Some help would be appreciated, as the stack trace appears to indicate that an incompatible dependency is loaded at runtime when the Protobuf deserialization is attempted.

d-t-w commented 1 year ago

Hi @gabistoenescu thanks for raising this ticket.

Thanks for your precise and detailed issue description, much appreciated.


One Line Answer

We can probably ship a tactical solution to our Community edition fairly quickly with a longer term strategic solution following in the course of our next few public releases.

Short Answer

This issue is due to dependency conflicts between Confluent and AWS Glue serdes libraries that we have known of for some time but have not resolved in our public builds due to AWS Glue+Proto support being relatively recent (2022) and little demand from our users.

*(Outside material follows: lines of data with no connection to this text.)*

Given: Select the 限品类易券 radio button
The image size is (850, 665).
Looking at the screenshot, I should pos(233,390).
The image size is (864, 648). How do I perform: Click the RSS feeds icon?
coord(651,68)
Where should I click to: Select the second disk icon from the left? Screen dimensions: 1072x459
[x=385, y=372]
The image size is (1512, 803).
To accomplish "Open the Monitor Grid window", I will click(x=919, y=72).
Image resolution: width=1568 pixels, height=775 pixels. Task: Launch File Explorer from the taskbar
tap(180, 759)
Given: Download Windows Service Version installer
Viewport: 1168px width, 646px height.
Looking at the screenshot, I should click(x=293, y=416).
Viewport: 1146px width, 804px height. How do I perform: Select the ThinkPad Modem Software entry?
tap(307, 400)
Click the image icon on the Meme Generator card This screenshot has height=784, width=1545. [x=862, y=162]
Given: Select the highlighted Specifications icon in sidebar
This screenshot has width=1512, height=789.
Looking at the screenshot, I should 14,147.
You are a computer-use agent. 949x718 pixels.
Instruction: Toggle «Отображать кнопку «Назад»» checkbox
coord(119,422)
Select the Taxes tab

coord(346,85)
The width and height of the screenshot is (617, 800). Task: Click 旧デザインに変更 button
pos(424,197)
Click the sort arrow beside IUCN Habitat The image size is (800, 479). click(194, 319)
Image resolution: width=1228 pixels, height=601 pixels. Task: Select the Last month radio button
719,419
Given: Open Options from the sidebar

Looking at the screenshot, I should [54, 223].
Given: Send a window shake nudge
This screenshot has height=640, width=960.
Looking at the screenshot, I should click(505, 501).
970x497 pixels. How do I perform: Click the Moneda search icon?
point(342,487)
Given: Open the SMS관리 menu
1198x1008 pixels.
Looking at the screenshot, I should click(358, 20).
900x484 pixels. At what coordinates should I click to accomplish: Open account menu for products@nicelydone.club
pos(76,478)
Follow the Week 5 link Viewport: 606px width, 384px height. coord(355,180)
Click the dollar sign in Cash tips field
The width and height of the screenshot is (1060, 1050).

Resolving this issue strategically requires us to publish a aws-glue-compatibility (or similarly named) version of each Kpow JAR/container across each of our product lines (Community, Standard, Enterprise, + each AWS Marketplace artefacts); to document why we do that; to maintain ongoing details of when a specific release requires a aws-glue-compatibility release; and finally to document the trade-offs of using the compatibility mode version.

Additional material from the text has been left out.